§ **Passage provided**
-=-=-
Step 5: Bandwidth Sensitivity Analysis
A credible RDD should produce similar estimates across a reasonable range of bandwidths.
# Bandwidth sensitivity
bandwidths <- c(5, 7, 10, 12, 15, 20)
results <- data.frame()
for (bw in bandwidths) {
rd <- rdrobust(df$gpa, df$score_centered,
fuzzy = df$scholarship, c = 0, h = bw)
results <- rbind(results, data.frame(
bw = bw,
est = rd$coef[1],
se = rd$se[3],
ci_lo = rd$ci[3, 1],
ci_hi = rd$ci[3, 2],
n_eff = sum(rd$N_h)
))
}
print(results)
# Plot
plot(results$bw, results$est, type = "b", pch = 19,
ylim = range(c(results$ci_lo, results$ci_hi)),
xlab = "Bandwidth", ylab = "Estimate",
main = "Bandwidth Sensitivity")
arrows(results$bw, results$ci_lo, results$bw, results$ci_hi,
angle = 90, code = 3, length = 0.05)
abline(h = 0.5, col = "red", lty = 2)Expected output: Bandwidth sensitivity
| Bandwidth | N (effective) | Estimate | SE | 95% CI |
|---|---|---|---|---|
| 5 | ~600 | ~0.55 | ~0.18 | [0.20, 0.90] |
| 7 | ~900 | ~0.52 | ~0.14 | [0.25, 0.79] |
| 10 | ~1,300 | ~0.49 | ~0.11 | [0.28, 0.70] |
| 12 | ~1,500 | ~0.48 | ~0.10 | [0.29, 0.67] |
| 15 | ~1,700 | ~0.47 | ~0.09 | [0.30, 0.64] |
| 20 | ~1,900 | ~0.45 | ~0.08 | [0.30, 0.60] |
The true LATE is 0.50. Estimates are relatively stable across bandwidths, ranging from approximately 0.45 to 0.55. Narrower bandwidths produce noisier estimates (wider confidence intervals) but less bias; wider bandwidths are more precise but may introduce slight bias. All confidence intervals cover the true value.
You find that the fuzzy RDD estimate is 0.50 with bandwidth 10 but jumps to 1.20 with bandwidth 5. What might explain this large difference, and what should you do?
Step 6: Validity Tests
# McCrary density test
library(rddensity)
density_test <- rddensity(df$score_centered, c = 0)
summary(density_test)
# Placebo cutoffs
cat("\n=== Placebo Cutoffs ===\n")
for (pc in c(-15, -10, -5, 5, 10, 15)) {
tryCatch({
rd_p <- rdrobust(df$gpa, df$score_centered,
fuzzy = df$scholarship, c = pc)
cat("Cutoff at", pc, ": est =", round(rd_p$coef[1], 3),
", p =", round(rd_p$pv[1], 3), "\n")
}, error = function(e) {
cat("Cutoff at", pc, ": insufficient data\n")
})
}Expected output: McCrary density test
| Test | Value |
|---|---|
| T-statistic | ~0.30 |
| p-value | > 0.05 (not significant) |
| Interpretation | No evidence of manipulation at the cutoff |
Since exam scores are drawn from a smooth normal distribution, the density is continuous through the cutoff. There is no manipulation in the simulated data.
-=-=-
§ **Provided material**
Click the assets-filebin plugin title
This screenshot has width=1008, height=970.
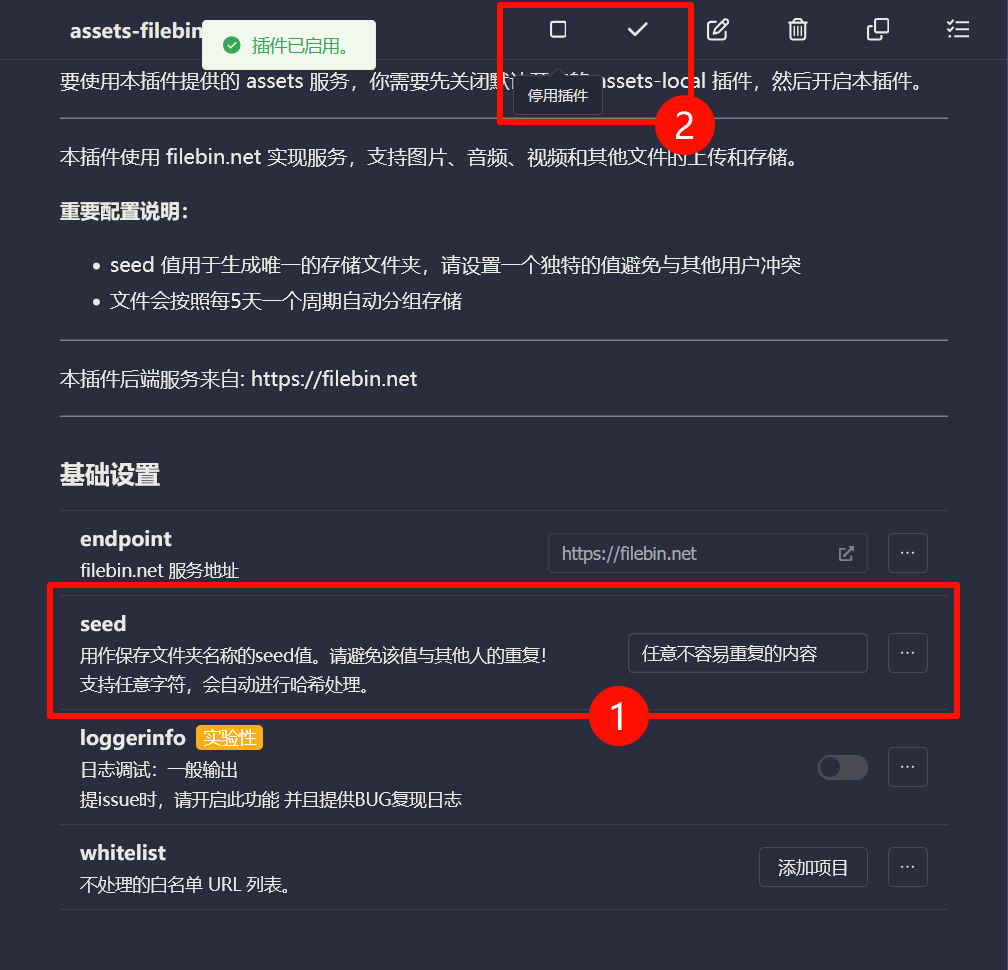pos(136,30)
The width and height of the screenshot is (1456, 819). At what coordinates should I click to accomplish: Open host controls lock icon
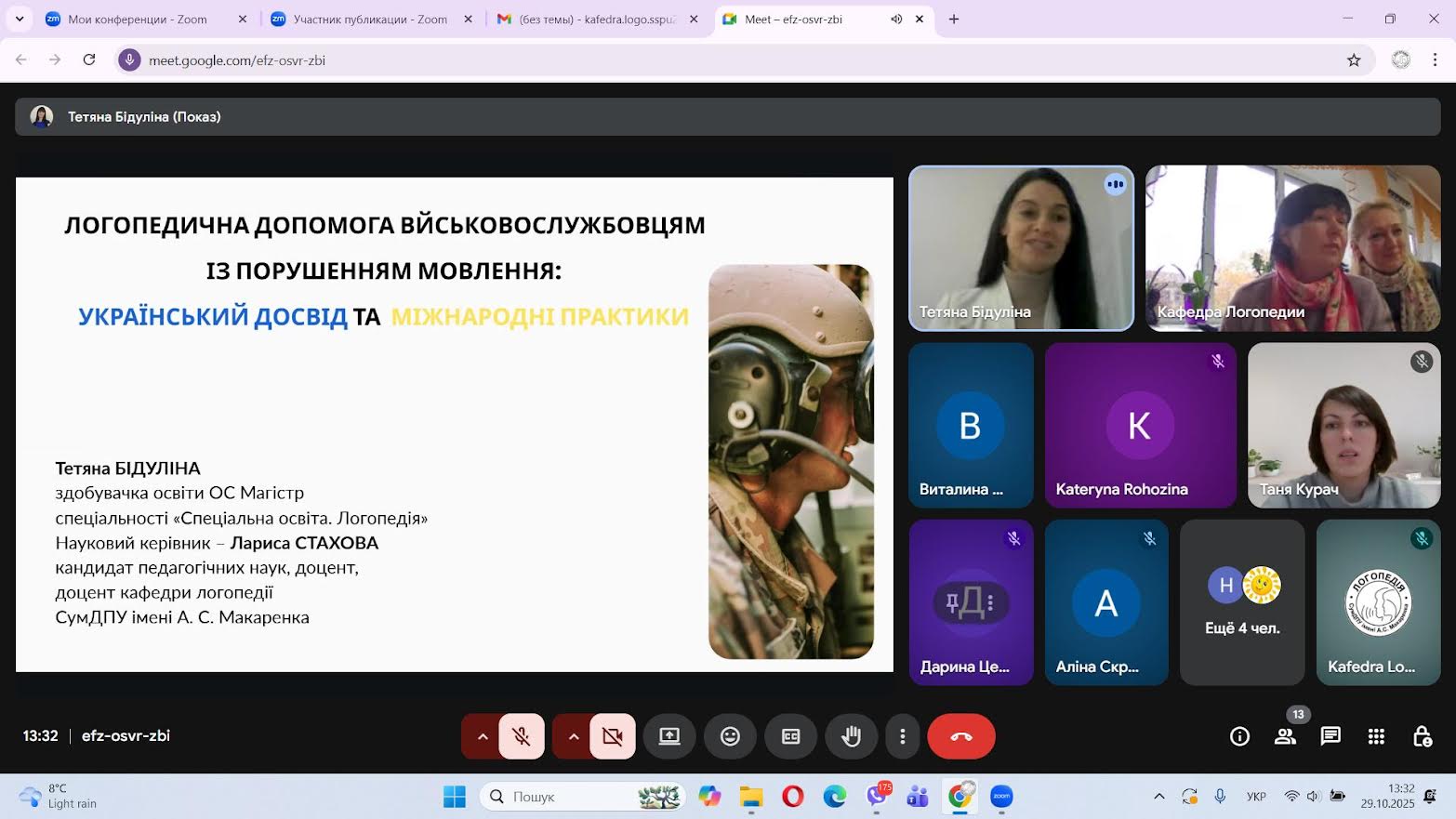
-=-=-
§ **Given task 1**
In the passage on regression discontinuity checks, what value does the true LATE take?
§ **Given task 2**
Write the next part of the passage on regression discontinuity checks, picking up right after its final sentence.

§ **Result 1**
0.50

§ **Result 2**
Expected output: Placebo cutoffs
| Placebo cutoff | Estimate | p-value | Significant? |
|---|---|---|---|
| -15 | ~0.10 | ~0.60 | No |
| -10 | ~-0.15 | ~0.55 | No |
| -5 | ~0.08 | ~0.70 | No |
| +5 | ~-0.05 | ~0.80 | No |
| +10 | ~0.12 | ~0.50 | No |
| +15 | ~-0.20 | ~0.45 | No |
No significant effects are found at placebo cutoffs away from the true cutoff of 70. This null result supports the identifying assumption: the discontinuity in the outcome is specific to the policy-relevant cutoff, not an artifact of the functional form.
Step 7: Exercises
Try these on your own:
-
Sharp RDD comparison. Re-estimate the model as a sharp RDD (using
above_cutoffas the treatment directly, ignoring non-compliance). Compare this reduced-form / ITT estimate with the fuzzy LATE. Verify that ITT = LATE times compliance rate. -
Polynomial order. Estimate the fuzzy RDD with local linear (p=1) and local quadratic (p=2) specifications. How sensitive are the results?
-
Covariate adjustment. Add baseline covariates (e.g., high school GPA) to the rdrobust estimation. Covariates should not change the point estimate much in a valid RDD but may reduce the standard error.
-
Donut RDD. Drop observations within 1 point of the cutoff (the "donut hole") to address potential manipulation concerns. Re-estimate and compare.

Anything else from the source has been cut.